41. The alcoves at Barbican
This was suggested by Mark Siddall (yes, I am open to any and all nominations).
My photos don’t quite represent the full breadth of eerie elegance created when the sun is in a certain part of the sky and you are standing in a certain part of the station. But it’s the alcoves that best capture and amplify the effect of having so much of the area both cut into the ground and open to the sky.
The shadows and illuminations can give the impression of descending into a baroque catacomb – or, if it’s an especially warm day, an enormous kiln.
The sensations are heightened – literally – by the tall buildings rising up on all sides. It’s quite an atypical design for a station on almost the oldest stretch of line on the entire Underground. In fact I can’t think of another station on the Circle line that is quite so exposed to the sky, at least not in quite as dramatic a fashion.
This impression of cavernous space is compounded still further by the now disused platforms that sit alongside the Underground tracks:
Thameslink trains to Moorgate used to come this way. Now, nothing. The platform wall is still dutifully updated with the latest advertisements, should your gaze drift momentarily across the tracks. Some of the roundels could do with a bit of attention, though:
I know some people think the “true” Underground is never open to the elements. I disagree. Barbican exposes the heart of the Underground in the heart of the London in heart-tugging style.
(Oh, and thanks Mark!)
So glad my suggestion made it onto the list! Ian’s described the scale of the arched alcoves brilliantly. In the sunshine, it feels like an ancient colonnade, carved out of the pale brick walls. If it were down to me, I’d get rid of the corrugated metal shelter that runs along half the platform to expose the arches in full. But are they ever going to do anything with the disused Thameslink tracks?
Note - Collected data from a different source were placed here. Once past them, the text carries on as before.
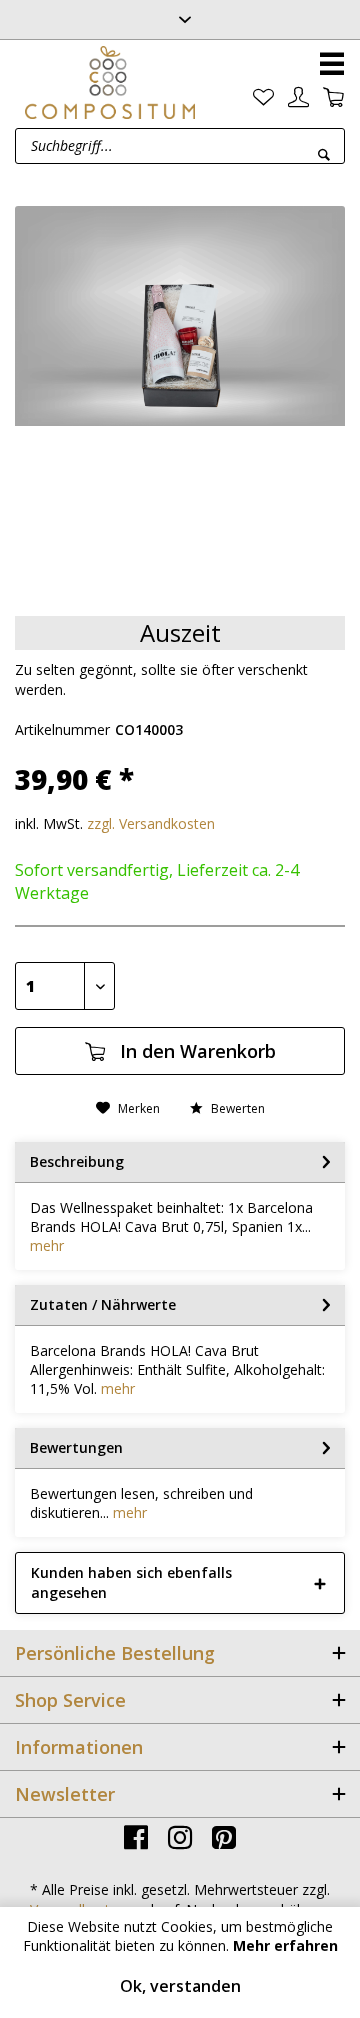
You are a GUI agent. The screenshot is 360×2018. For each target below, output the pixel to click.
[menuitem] (263, 97)
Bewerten (236, 1108)
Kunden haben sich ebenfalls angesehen (131, 1582)
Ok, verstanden (180, 1986)
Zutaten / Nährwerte (103, 1304)
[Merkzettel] (263, 97)
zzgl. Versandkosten (151, 823)
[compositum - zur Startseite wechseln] (110, 82)
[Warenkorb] (333, 97)
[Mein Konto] (298, 97)
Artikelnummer (62, 729)
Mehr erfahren (285, 1945)
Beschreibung (77, 1161)
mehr (47, 1245)
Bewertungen (76, 1447)
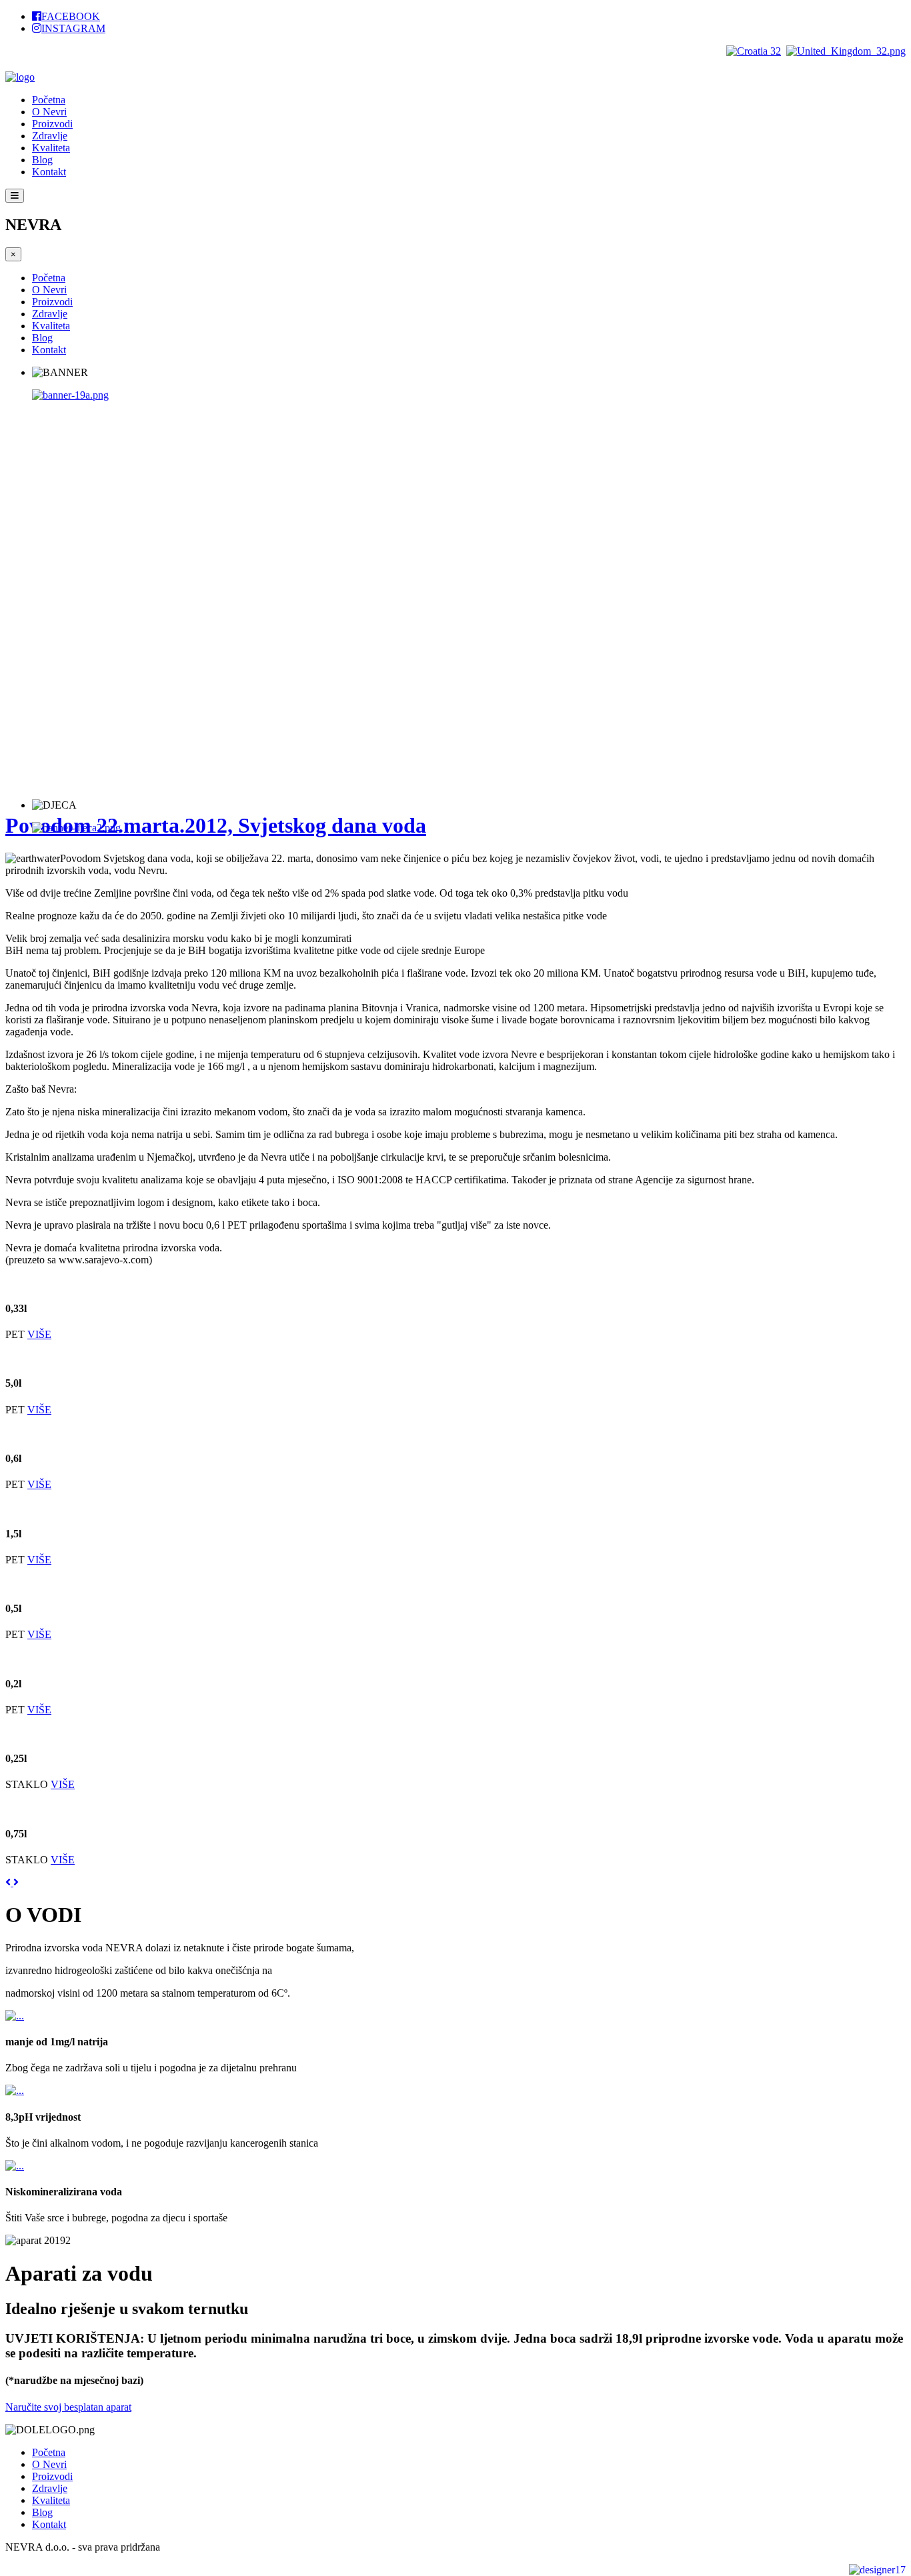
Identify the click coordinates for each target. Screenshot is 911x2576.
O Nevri (49, 111)
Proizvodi (52, 123)
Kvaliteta (51, 147)
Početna (48, 99)
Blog (42, 159)
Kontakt (49, 171)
There have been rumours (just rumours, mind) that the DLR is eyeing up those platforms for an extension from Bank. Until them, the Underground are just going to use them as sidings.
Worth pointing out that the open air effect wasn’t the design intention, but the result of Mr. Hitler’s attempts at obliterating London. The 1st photo shows the supports of the erstwhile roof. There’s a good set of historic photos of Aldersgate Street (as it originally was) on the LT Museum site.
I do wish they’d find a reason to restore the old roof. It would be a great sight. Will never happen.